- Interactive map of Groton Nature Center
- Type: Nature center
- Location: 1595 Boulder Beach Road Groton, Vermont
- Coordinates: 44°17′10″N 72°15′54″W﻿ / ﻿44.286°N 72.265°W
- Operator: Vermont Department of Forests, Parks, and Recreation
- Status: Memorial Day Weekend - Columbus Day Weekend
- Website: http://www.vtstateparks.com/htm/groton-nature.html

= Groton Nature Center =

Groton Nature Center is a nature center in Groton, Vermont that serves seven area state parks located in Groton State Forest. The free-to-the-public nature center features themed, tactile, and interactive exhibits on park resources, geography, plant and animal life, and human history. The nature center provides educational supplies to help visitors explore the natural world.

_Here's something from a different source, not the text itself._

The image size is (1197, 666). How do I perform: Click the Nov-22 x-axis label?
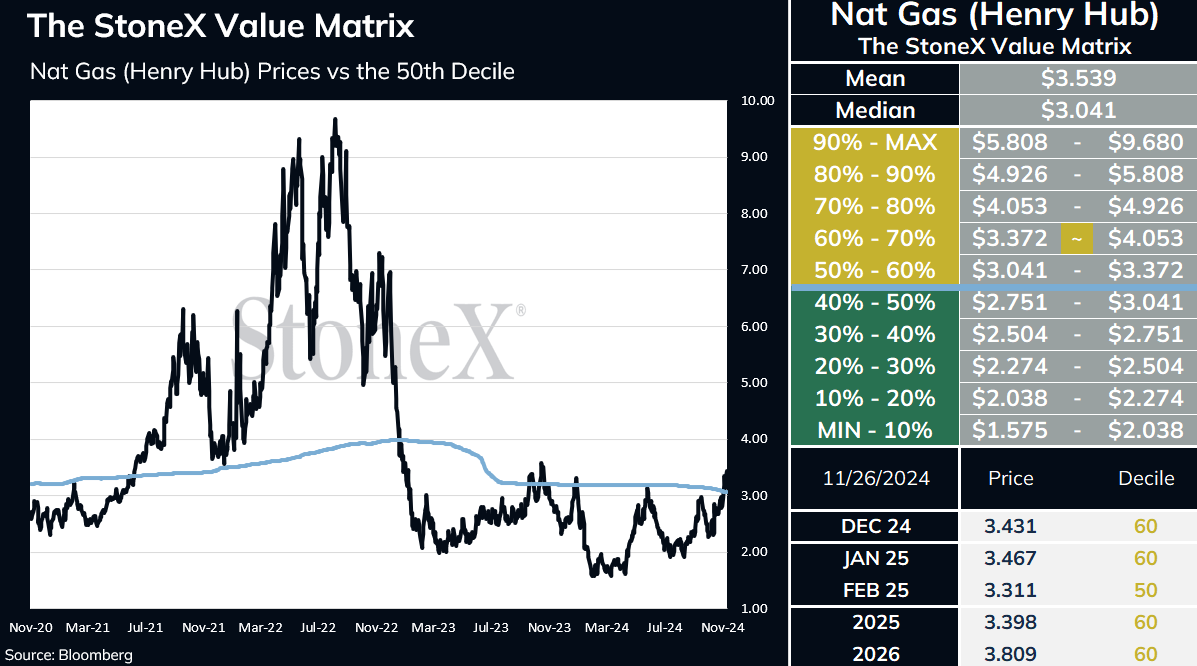[x=376, y=627]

The center offers naturalist programs, hikes and concerts. Visitors can obtain maps and trail guides for the parks and forest.

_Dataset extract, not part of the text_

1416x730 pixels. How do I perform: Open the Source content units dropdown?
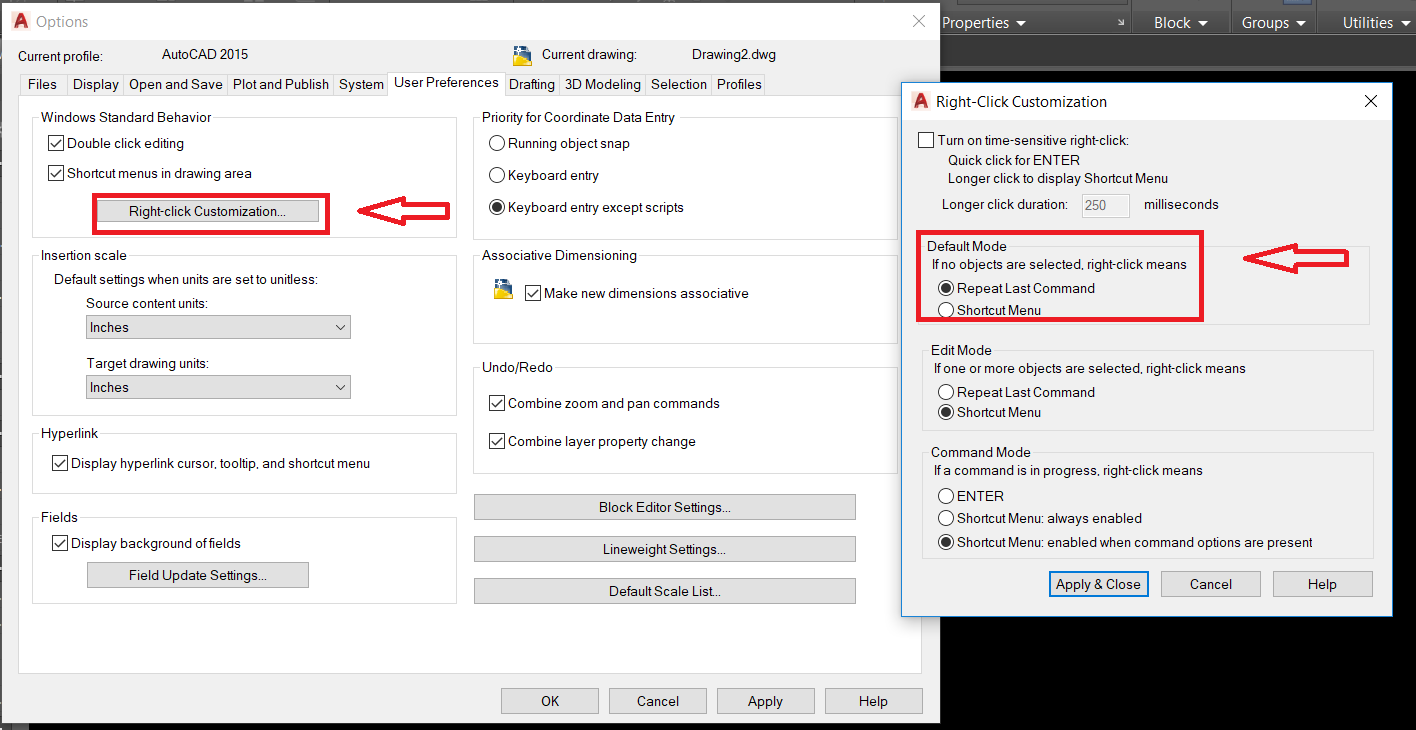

The Center is within walking distance of Big Deer State Park, Stillwater State Park and Boulder Beach State Park. The other parks in Groton State Forest are Kettle Pond State Park, New Discovery State Park, Ricker Pond State Park and Seyon Lodge State Park.

Groton Nature Center is operated by the Vermont Department of Forests, Parks, and Recreation, as part of the Vermont State Park system.

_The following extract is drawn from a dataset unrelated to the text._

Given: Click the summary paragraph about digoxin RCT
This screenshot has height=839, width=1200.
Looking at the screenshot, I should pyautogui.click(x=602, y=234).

In June 2023, the Groton Nature Center celebrated a grand reopening after significant renovations to the structure and exhibits. Vermont Parks Forever, the non-profit foundation for Vermont’s state parks worked with ECHO, Leahy Center for Lake Champlain and Vermont State Parks to collaborate on the renovation of the Groton Nature Center. Interpretive displays, created and installed by the ECHO, Leahy Center for Lake Champlain, were funded by Vermont Parks Forever donors. Reconstruction of the nature center was funded by the Land and Water Conservation Fund. Construction began in summer 2022.

As of 2024, the Groton Nature Center is open to the public free of charge from the start of summer until Labor Day, Tuesday through Sunday, 9:30am to 6pm. Two park interpreters are employed along with various volunteers to staff the facility and offer programs on a variety of subjects related to Groton State Forest.